Gustave COURTOIS (1852-1923)

Nature morte aux abats, vers 1875-1880
Huile sur papier marouflé sur carton
24,5 × 35,3 cm

La nature morte est un genre dans lequel Gustave Courtois ne semble pas s’être particulièrement illustré. Cependant, comme tous les artistes en quête d’un style personnel, il n’aura pas manqué de s’y essayer au moins une fois. Généralement, pour une première confrontation à ce type d’exercice, l’artiste dispose quelques fleurs dans un vase ou regroupe sur une table des objets divers dont les couleurs et les textures lui permettront de varier les effets avec une charge plus ou moins symbolique.

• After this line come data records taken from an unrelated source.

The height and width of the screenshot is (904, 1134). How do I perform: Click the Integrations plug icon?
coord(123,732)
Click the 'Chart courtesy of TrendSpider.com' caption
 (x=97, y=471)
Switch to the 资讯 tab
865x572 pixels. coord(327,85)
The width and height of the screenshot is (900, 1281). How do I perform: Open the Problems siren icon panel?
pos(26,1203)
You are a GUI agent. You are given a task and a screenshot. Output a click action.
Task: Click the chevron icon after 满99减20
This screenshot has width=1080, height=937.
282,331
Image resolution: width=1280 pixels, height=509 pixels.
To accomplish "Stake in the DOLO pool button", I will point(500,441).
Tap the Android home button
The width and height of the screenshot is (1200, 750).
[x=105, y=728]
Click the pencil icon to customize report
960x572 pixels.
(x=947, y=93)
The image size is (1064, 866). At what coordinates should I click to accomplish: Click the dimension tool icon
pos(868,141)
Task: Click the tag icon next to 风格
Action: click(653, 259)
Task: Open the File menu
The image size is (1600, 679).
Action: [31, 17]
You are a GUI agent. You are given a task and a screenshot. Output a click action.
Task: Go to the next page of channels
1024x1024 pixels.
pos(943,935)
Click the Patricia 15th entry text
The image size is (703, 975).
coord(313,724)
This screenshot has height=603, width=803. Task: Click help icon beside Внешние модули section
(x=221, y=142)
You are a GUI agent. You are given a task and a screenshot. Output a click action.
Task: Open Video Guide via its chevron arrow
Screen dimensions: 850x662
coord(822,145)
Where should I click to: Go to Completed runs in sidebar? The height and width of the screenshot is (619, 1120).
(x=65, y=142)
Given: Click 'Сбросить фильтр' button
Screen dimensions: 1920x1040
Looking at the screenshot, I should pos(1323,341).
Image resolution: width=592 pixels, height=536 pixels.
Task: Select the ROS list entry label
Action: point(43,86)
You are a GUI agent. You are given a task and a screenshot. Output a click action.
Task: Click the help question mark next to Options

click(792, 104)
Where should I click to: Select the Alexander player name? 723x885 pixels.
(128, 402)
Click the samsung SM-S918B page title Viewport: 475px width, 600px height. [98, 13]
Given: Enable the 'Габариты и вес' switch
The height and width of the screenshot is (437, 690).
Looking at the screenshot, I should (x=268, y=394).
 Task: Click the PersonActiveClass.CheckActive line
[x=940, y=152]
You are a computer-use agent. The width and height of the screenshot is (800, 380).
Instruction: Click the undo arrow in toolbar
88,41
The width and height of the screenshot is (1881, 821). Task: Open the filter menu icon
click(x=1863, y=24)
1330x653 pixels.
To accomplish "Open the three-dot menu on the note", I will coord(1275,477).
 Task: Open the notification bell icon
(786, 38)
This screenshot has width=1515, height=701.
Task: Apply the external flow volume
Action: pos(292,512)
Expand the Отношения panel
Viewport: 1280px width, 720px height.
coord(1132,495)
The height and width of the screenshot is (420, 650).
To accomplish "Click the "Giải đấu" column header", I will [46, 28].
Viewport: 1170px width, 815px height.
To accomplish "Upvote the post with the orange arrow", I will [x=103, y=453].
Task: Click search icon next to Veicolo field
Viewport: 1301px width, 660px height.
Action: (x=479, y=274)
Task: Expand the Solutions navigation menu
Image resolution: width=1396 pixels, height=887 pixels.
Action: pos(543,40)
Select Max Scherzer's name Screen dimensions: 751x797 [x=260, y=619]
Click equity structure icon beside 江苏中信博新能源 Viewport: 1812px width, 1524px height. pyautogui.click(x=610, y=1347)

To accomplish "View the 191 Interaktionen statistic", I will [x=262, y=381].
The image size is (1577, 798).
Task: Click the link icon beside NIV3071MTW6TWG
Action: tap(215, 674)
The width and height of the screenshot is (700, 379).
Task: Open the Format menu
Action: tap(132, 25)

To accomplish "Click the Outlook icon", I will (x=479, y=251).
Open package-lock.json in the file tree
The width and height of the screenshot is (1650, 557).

Courtois a préféré porter son attention sur une masse informe et sanguinolente dans une assiette en terre grise. Ce choix n’a rien de vraiment surprenant tant cet entrelacs de boyaux mêlant du gris au brun avec des ponctuations de rouge et d’orange rappelle son goût pour la provocation et les scènes antiques les plus macabres. Malgré tout, l’artiste parvient à rendre cette gamelle d’abats séduisante dans sa trivialité. Montrer ce qui est rarement proposé au regard pour attirer l’attention sur une certaine forme de vérité crue est une démarche récurrente des artistes à travers le temps. Du Mangeur de fèves d’Anibal Carrache à l’Enterrement à Ornans d’un autre Franc-comtois, Gustave Courbet, les exemples sont nombreux.